*** Task data ***

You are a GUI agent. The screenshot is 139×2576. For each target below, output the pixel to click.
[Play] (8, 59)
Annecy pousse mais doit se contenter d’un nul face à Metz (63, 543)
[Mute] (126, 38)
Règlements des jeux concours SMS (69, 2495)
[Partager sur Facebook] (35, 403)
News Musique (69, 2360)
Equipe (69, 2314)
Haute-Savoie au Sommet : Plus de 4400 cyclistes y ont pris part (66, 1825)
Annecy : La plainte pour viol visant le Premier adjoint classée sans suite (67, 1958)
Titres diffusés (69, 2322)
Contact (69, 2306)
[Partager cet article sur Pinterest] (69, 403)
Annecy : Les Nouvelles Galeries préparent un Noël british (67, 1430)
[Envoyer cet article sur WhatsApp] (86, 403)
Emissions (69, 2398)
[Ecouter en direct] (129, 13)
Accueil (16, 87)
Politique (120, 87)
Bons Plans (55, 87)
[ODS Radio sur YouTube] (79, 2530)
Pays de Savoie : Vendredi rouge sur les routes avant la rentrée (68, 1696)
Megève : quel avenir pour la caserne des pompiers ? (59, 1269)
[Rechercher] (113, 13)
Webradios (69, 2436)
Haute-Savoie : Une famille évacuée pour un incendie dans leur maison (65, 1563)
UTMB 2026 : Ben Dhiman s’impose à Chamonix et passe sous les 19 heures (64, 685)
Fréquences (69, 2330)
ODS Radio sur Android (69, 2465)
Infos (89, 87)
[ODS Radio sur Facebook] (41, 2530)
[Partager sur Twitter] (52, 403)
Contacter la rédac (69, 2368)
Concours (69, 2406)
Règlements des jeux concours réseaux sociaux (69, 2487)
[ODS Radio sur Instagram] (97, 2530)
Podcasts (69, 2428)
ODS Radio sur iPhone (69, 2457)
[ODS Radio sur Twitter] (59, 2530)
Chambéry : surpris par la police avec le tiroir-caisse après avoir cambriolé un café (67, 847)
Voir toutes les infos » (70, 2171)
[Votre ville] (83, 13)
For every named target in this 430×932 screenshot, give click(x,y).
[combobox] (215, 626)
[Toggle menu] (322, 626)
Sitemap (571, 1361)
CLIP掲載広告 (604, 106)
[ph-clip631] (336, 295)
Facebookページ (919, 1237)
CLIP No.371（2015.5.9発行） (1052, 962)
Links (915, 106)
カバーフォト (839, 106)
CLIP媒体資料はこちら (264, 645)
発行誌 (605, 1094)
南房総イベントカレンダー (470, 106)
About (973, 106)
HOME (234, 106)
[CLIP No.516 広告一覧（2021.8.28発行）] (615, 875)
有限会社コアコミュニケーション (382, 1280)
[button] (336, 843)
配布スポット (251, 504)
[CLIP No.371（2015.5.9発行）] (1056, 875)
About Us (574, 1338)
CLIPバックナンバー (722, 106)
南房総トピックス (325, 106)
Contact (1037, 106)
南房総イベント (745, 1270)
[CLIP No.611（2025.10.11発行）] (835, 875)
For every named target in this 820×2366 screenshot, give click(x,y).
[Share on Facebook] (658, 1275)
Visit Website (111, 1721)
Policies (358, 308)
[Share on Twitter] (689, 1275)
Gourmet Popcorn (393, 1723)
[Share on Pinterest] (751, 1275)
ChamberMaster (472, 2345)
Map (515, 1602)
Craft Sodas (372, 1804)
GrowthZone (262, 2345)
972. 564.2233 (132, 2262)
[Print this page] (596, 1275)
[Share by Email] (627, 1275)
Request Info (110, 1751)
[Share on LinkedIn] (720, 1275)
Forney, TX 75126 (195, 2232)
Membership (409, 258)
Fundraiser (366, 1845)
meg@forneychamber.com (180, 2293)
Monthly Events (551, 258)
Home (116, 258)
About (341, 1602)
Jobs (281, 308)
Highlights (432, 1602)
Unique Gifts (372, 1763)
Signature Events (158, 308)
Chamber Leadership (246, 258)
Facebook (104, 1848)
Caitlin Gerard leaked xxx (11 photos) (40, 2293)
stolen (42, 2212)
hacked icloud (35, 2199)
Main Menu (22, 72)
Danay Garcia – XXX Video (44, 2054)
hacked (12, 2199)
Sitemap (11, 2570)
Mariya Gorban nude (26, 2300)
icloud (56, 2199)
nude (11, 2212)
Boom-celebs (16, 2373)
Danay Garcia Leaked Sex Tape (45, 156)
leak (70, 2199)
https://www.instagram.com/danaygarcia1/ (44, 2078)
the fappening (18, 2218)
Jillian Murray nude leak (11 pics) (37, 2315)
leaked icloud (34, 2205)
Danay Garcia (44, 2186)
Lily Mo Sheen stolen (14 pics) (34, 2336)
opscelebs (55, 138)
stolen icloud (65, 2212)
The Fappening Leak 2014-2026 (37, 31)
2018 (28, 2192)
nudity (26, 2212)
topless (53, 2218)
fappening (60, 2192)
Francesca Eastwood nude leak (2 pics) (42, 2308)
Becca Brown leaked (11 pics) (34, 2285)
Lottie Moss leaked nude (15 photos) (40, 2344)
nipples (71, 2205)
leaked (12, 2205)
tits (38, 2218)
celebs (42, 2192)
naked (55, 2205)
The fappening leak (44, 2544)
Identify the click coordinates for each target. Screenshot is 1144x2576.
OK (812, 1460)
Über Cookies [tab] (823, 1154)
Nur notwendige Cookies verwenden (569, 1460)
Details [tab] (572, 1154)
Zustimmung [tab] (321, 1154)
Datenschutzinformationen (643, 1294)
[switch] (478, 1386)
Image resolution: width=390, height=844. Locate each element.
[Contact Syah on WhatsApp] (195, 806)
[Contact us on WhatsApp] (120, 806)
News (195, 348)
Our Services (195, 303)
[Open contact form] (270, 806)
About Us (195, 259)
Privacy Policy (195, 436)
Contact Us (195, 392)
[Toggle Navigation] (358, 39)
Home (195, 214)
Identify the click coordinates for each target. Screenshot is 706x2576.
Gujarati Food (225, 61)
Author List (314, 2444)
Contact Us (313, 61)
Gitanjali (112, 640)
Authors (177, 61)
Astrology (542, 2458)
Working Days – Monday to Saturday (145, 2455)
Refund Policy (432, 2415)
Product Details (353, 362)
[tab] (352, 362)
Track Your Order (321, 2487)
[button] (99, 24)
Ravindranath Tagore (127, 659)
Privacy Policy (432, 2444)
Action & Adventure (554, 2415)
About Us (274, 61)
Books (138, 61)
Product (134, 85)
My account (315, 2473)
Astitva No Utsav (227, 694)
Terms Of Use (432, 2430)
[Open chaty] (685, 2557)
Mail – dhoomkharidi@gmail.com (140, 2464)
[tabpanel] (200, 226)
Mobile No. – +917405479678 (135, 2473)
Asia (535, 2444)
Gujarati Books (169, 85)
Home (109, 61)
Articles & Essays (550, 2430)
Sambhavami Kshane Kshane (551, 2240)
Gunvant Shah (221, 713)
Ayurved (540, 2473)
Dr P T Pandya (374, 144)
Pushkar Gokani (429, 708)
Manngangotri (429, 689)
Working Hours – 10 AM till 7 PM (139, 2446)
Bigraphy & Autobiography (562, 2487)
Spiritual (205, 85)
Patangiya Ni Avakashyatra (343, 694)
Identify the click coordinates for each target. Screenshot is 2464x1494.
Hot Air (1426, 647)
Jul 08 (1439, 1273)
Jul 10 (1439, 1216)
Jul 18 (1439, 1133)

*** End of Task data ***

→ What needs to be done
Given the records above, return exactly the lines starting at the line containing "Concours (69, 2406)" and ending at the line containing "Chambéry : surpris", including both.

→ Task answer
Concours (69, 2406)
Règlements des jeux concours réseaux sociaux (69, 2487)
[ODS Radio sur Instagram] (97, 2530)
Podcasts (69, 2428)
ODS Radio sur iPhone (69, 2457)
[ODS Radio sur Twitter] (59, 2530)
Chambéry : surpris par la police avec le tiroir-caisse après avoir cambriolé un café (67, 847)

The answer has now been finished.